CONSIGNE: Poursuivez le texte sur La Maison des Rêves après sa dernière phrase.

PASSAGE DU TEXTE:
----
J’ai pris une feuille blanche, j’y ai mis toutes les contraintes que je n’aimais pas dans un hôtel et j’ai essayé de trouver des réponses pour prendre soin des clients et créer des moments inoubliables qu’ils vont chérir. Donc, il n’y a pas de clef, pas de bar, pas de salle à manger, pas de restaurant. Il n’y a qu’une équipe qui crée des mises en scène pour vous seul. Jamais au même endroit, jamais dans la même vaisselle, jamais la même recette.

Là où vous êtes, les autres clients ne sont pas. La Maison des Rêves, c’est créer des moments, pas des expériences. Thierry me raconte alors une arrivée dans un hôtel en Asie : après un check in catastrophique, où j’ai dû attendre un temps infini mes bagages, il y avait 14 mots différents de bienvenue dans ma chambre. Et l’un d’entre eux disait : « comme nous prenons soin de votre santé, nous avons nettoyé la télécommande ». Chez nous, le client arrive, sa chambre est prête, il n’y a pas de check in, il la gardera jusqu’à son départ. Et l’on va tout faire pour qu’il se souvienne de son séjour et qu’il vive des heures plus belles que dans ses rêves.

Où sont-elles implantées aujourd’hui ?

Les Maisons des Rêves aujourd’hui se trouvent au Maroc : 2 camps « La Route du Sud » ou un parcours exclusif en 5 étapes longeant les oasis du Sud marocain, et Dar Ahlam aux portes du désert près de Ouarzazate dans la palmeraie de Skoura.
La Maison au Portugal, elle, a été rachetée par un client. Au Brésil, j’attends depuis 7 ans un permis de construire.

Racontez-nous l’histoire des « 700’000 heures » ?


Tout ce que j’ai fait est né il y a 18 ans. Tout seul dans mon coin. Tout le monde en parle aujourd’hui comme si c’était une évidence. Mais, on peut encore aller plus loin.
Quand vous vivez une expérience extraordinaire, vous ne voulez pas la revivre. Vous avez peur d’être déçu, de casser les souvenirs que vous chérissez. En fait, vous aimeriez vivre la même chose, mais ailleurs. Donc pour garder vos repeat guests, c’est beaucoup de temps, d’énergie, d’amour car ils ont envie de revivre la même chose mais pas dans la même culture
Autre chose : les plus belles maisons du monde existent mais elles sont privées et sont fermées une grande partie de l’année.
----
DONNÉES FOURNIES:
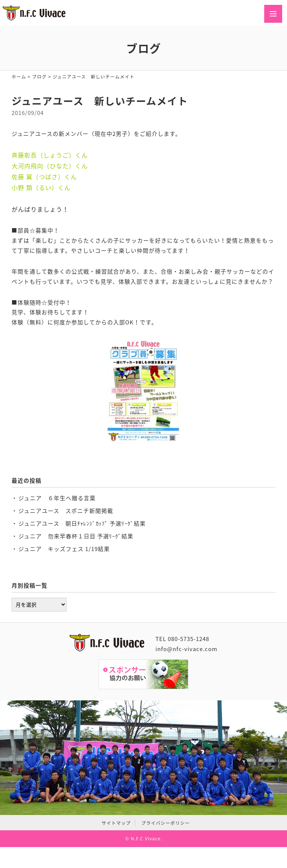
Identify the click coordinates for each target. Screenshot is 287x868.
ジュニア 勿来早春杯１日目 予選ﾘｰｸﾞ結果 (76, 536)
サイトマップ (116, 823)
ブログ (39, 77)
----
PROBLÈME RÉSOLU:
Alors, je les cherche, c’est ce que j’ai fait au Brésil, en Italie dans Les Pouilles ou au Cambodge. Je n’ai pas créé un hôtel itinérant mais un happening hôtelier. Parfois, un artiste va en résidence quelque part, il s’installe et crée des oeuvres in situ. Moi, je vais m’installer dans un lieu, et à la place d’œuvres, je crée des moments pour mes clients avec ma vaisselle, mon linge, mes équipes et tous les 6 mois, on change et on surprend. 700'000 heures, c’est découvrir un pays, un univers, une culture à travers mes yeux, ma façon de vivre les choses.

Enfin, je ne travaille qu’avec des non professionnels. En Italie, par exemple, c’étaient 50% des jeunes issus du village à côté et 50% des migrants : « apprendre à se connaitre pour mieux vivre et travailler ensemble ». Au Cambodge, avec des ONG et des personnes qui vivent dans la rue. C’est la stratégie du colibri.

Quelle est votre clientèle ?

700'000, c’est un club, une communauté. Nous nous réunissons souvent. Le côté éphémère rend le moment passé encore plus précieux. Des liens invisibles se tissent entre les membres car ils ont tous vécus un moment unique et éphémère.
Le plus jeune membre a 19 ans, le plus âgé 90. Ils sont européens, viennent du Mexique, des USA.

Quelle est votre définition du luxe ?

La liberté et surtout pas des choses que l’on peut acheter.

Le luxe dont vous ne pouvez-vous passer ?

Mon parfum Sycomore de Chanel. Je suis fidèle à la Maison depuis plus de 30 ans.

Votre comble du luxe ?

Le plus simple repas de rue accompagné d’une belle vaisselle devant un panorama fantastique. Les choses les plus simples sont les plus belles.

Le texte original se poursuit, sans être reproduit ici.